LIQUIDITY, CAPITAL RESOURCES, AND FINANCIAL CONDITION

        The Company has financed its operations from December 10, 1993 with
convertible debt and private placements of common and preferred stock and has
raised approximately $8.96 million, including most recently, $1.75 million from
the October 1996 sale of convertible notes described herein.

AS OF MARCH 31, 1997

        At March 31, 1997, the Company had cash of $637,000, fixed assets of
$583,000 and other assets of $20,000. The Company's total liabilities were
$2,926,000 consisting of accounts payable and accrued expenses in the amount of
$1,176,000 and convertible notes due March 24, 1997 in the amount of
$1,750,000. The Company had a net working capital deficit of $2,289,000 on
March 31, 1997.

        The Company's net working capital deficit was increased by 
approximately $659,000 from December 31, 1996 to March 31, 1997. The Company's
cash and equivalents decreased by approximately $751,000 from December 31, 1996
to March 31, 1997. This increase in net working capital deficit and decrease in
cash is attributable primarily to the expenditure of cash to pay operating
expenses, which have increased during the three months ended March 31, 1997 as
compared to corresponding period in 1996 primarily for the reasons discussed
below in "Results of Operations".

                                                                        Page 13
<PAGE>   14
        The Company's stockholder's deficiency was $1,686,000 at March 31,
1997, after giving effect to an accumulated deficit of $19,084,000 which
consisted of $12,219,000 accumulated deficit during the development stage from
July 21, 1989 through March 31, 1997 and $6,865,000 accumulated deficit from
prior periods. The Company expects to incur substantial operating losses as it
continues its commercialization efforts.

        In October 1996, the Company sold $1,750,000 principal amount
convertible notes ("Convertible Notes"). The maturity date of the Convertible
Notes, after the Company exercised two extensions of such date, was March 24,
1997. The Company did not repay the Convertible Notes on that date and has not
repaid the Convertible Notes as of the date of this report. Pursuant to the
terms of the Convertible Note Agreements, the Company and the Convertible Note
Purchasers have placed in escrow an additional 6,201,550 shares of the
Company's common stock (the "Escrowed Shares"). The Escrowed Shares are not
considered to be issued and outstanding securities pending actual payment for
such shares. As the result of this nonpayment default: (i) the Convertible Note
Purchasers have the right to convert the Convertible Notes into the Escrowed
Shares which would extinguish the indebtedness and (ii) interest on the
Convertible Notes began to accrue at the rate of ten percent (10%) per annum as
of March 24, 1997. Such interest accrues and is payable on September 24, 1997
and at monthly intervals thereafter. The Convertible Note Purchasers' right to
convert the Convertible Notes into the Escrowed Shares and the aforementioned
10% interest terminate upon the earlier of repayment of the Convertible Notes
or November 2, 1998. The conversion right is the Convertible Note Purchasers'
exclusive remedy in the event of the Company's failure to pay the principal
amount of the Convertible Notes.


                                                                        Page 14
<PAGE>   15
        While the Company's operating plan seeks to minimize the Company's
capital requirements, commercialization of the Company's battery technology and
repayment of the Company's Convertible Notes will require substantial amounts of
additional capital. Subject to the availability of necessary capital, the
Company expects that research and development and production expenses will
increase significantly as it continues to advance its battery technology and
develop products for commercial applications. The Company's working capital and
capital requirements will depend upon numerous factors, including, without
limitation, the progress of the Company's research and development program, the
levels and resources that the Company devotes to the development of
manufacturing and marketing capability, technological advances, the status of
competitors and the ability of the Company to establish collaborative
arrangements with other companies to provide research and development funding to
the Company and to manufacture and market the  Company's products.
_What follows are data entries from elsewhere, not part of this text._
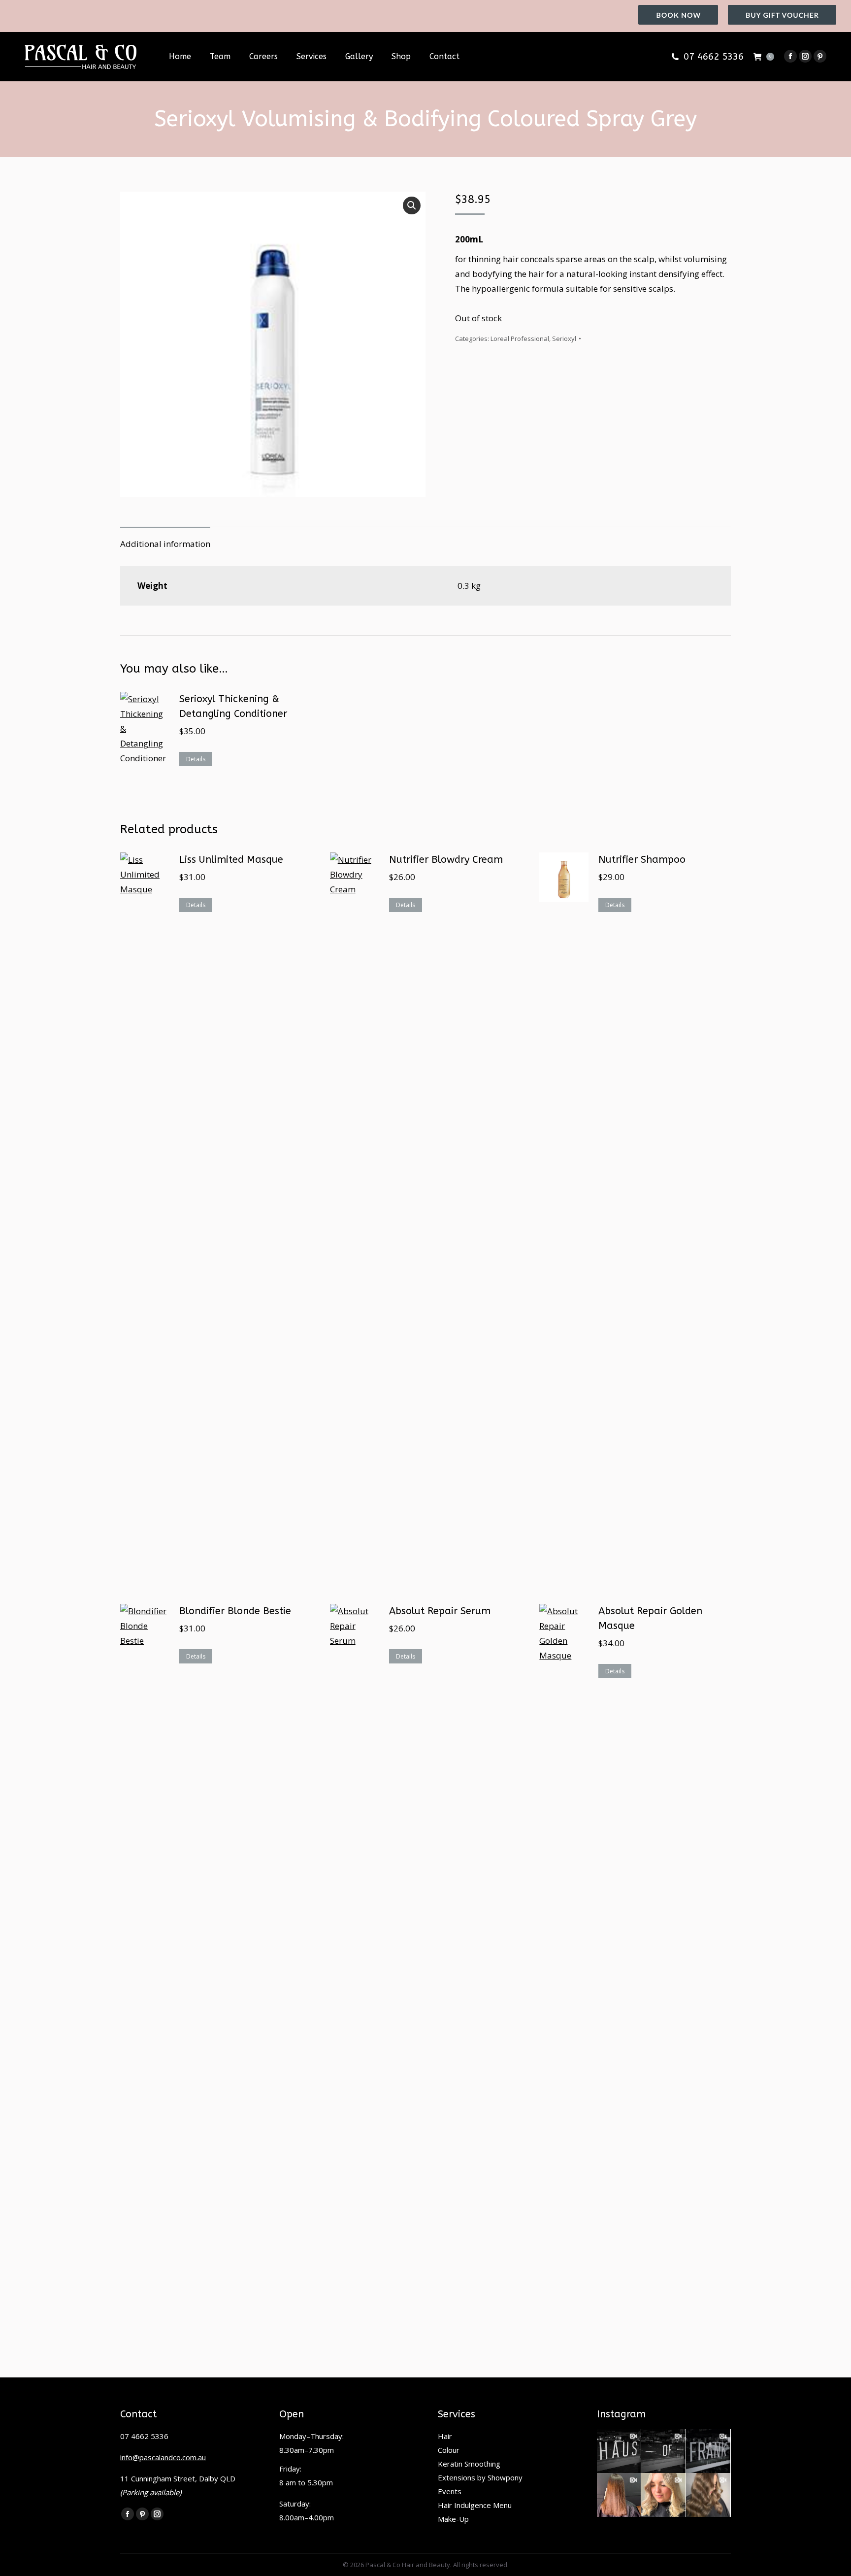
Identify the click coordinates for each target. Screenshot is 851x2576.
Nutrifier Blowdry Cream (446, 859)
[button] (412, 205)
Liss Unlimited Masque (231, 859)
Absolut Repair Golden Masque (650, 1618)
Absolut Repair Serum (440, 1611)
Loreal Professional (520, 338)
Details (195, 759)
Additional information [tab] (165, 543)
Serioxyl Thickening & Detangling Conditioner (233, 706)
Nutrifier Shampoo (642, 859)
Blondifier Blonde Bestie (235, 1611)
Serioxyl (564, 338)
        The Company believes that as of March 31, 1997 it has sufficient
capital resources to meet the Company's needs and satisfy the Company's
obligations through approximately June 1997 based on the Company's current
strategies and subject to the uncertainties discussed in this report. The
Company does not currently have sufficient cash to achieve all its development
and production objectives, including the 1998 installation of the pilot
manufacturing line and the repayment of the Convertible Notes. In order to
raise sufficient capital for its future growth and repayment of the Convertible
Notes, the Company will be required to sell additional debt or equity
securities.

        There can be no assurances that the capital needed for attaining
commercial viability of the Company's battery technology, which the Company
currently estimates at $22 million, and repayment of the Company's Convertible
Notes can be obtained. If the Company is unable to raise sufficient capital, it
will be forced to curtail research and development expenditures which, in turn,
will delay, and could prevent, the completion of the commercialization process.

RESULTS OF OPERATIONS

Three Months ended March 31, 1997 and 1996.
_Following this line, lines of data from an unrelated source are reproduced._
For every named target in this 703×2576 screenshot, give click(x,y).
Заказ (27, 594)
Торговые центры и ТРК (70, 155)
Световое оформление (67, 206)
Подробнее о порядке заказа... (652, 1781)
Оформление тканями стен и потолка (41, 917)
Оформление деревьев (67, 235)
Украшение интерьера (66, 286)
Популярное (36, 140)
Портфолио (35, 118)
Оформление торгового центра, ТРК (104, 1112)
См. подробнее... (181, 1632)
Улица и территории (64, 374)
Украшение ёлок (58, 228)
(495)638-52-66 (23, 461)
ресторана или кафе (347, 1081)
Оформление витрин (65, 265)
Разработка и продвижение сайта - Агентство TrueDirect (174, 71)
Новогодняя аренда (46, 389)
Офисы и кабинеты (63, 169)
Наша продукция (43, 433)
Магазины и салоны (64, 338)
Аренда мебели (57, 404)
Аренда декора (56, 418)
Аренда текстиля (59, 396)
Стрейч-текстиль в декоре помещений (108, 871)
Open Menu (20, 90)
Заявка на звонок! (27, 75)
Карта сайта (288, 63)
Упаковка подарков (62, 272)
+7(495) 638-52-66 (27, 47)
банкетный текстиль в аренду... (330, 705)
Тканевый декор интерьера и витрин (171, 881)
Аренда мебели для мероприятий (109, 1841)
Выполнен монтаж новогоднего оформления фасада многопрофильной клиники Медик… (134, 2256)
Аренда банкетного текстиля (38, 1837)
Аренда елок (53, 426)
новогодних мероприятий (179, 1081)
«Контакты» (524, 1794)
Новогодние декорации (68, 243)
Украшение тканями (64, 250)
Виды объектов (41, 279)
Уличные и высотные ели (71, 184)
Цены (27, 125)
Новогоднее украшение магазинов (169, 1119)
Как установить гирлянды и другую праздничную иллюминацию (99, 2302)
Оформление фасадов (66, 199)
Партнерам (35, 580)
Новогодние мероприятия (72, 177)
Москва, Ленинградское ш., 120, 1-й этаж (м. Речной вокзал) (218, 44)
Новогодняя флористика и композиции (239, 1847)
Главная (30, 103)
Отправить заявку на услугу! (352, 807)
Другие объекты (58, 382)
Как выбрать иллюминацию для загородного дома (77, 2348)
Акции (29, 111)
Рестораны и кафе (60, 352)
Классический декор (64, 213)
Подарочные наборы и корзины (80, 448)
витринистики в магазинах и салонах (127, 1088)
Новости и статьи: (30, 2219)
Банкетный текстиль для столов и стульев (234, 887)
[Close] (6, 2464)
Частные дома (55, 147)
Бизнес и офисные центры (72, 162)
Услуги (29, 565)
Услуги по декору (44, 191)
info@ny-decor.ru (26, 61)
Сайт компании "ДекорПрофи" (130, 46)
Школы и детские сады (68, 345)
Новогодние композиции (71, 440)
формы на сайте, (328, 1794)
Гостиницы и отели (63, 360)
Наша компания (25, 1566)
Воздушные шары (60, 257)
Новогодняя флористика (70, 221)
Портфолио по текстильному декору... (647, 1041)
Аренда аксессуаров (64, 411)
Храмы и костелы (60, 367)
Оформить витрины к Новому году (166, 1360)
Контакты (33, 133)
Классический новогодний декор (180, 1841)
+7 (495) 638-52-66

        The Company had no revenues for the three months ended March 31, 1997
and 1996. Engineering, research and development expenses were $344,000 for the
three months ended March 31, 1997 compared to $256,000 in 1996.  The increase
of $88,000 results from increased contract research activities and lab
supplies as the Company continues to accelerate its commercialization efforts.

        General and administrative expenses were $571,000 for the three months
ended March 31, 1997 compared to $655,000 in 1996. The decrease of $84,000 was
due to decreased legal costs and decreased amortization of debt issue costs and
increased consulting expenses and accrued but unpaid wages to the Company's
chief executive officer.

                                                                        Page 15

<PAGE>   16
        Interest expense increased to $447,000 (net of interest income of
$12,000) for the three months ended March 31, 1997 compared to $56,000 (net of
interest income of $4,000) in 1996. The increase in interest expense for the
comparable periods is attributable to the Company's convertible term notes and
the issuance of certain additional shares in connection with the Company's
exercise of its right to extend the maturity date for repayment of the
Convertible Notes.

PLAN OF OPERATIONS FOR THE COMPANY

        The Company's strategy is to commercialize its solid-state,
lithium-polymer, rechargeable battery with primary focus on high performance
portable electronic products (notebook computers, palmtop computers and
wireless communications devices). These market segments are large, growing
rapidly, and demand high performance batteries with a thin, flat form factor
and long run times. There can be no assurance, however, that the Company will
be able to achieve the technological breakthroughs that will be necessary in
order to ultimately achieve commercialization and/or obtain financings or
generate revenues in order to sustain the Company's on-going research and
development phase or to undertake the design and construction of the
Demonstration Manufacturing Facility discussed herein and other
manufacturing-related facilities.

        During 1994, the Company recruited a new management team and a core
technical staff with commercialization and battery technology expertise. A
modern research facility was leased in late 1994 and product development has
continued at an accelerated pace. At March 31, 1997, the management team and
technical staff consisted of twelve full-time employees. The staff has the
required expertise in technology, commercialization, process development,
battery engineering, electrochemistry and strategic alliance development. During
1996 the Company entered into employment agreements with Thomas R. Thomsen as
the Company's Chief Executive Officer. David J. Code as the Company's President
and Chief Operating Officer, and Dr. George R. Ferment as the Company's
Executive Vice President and Chief Technical Officer.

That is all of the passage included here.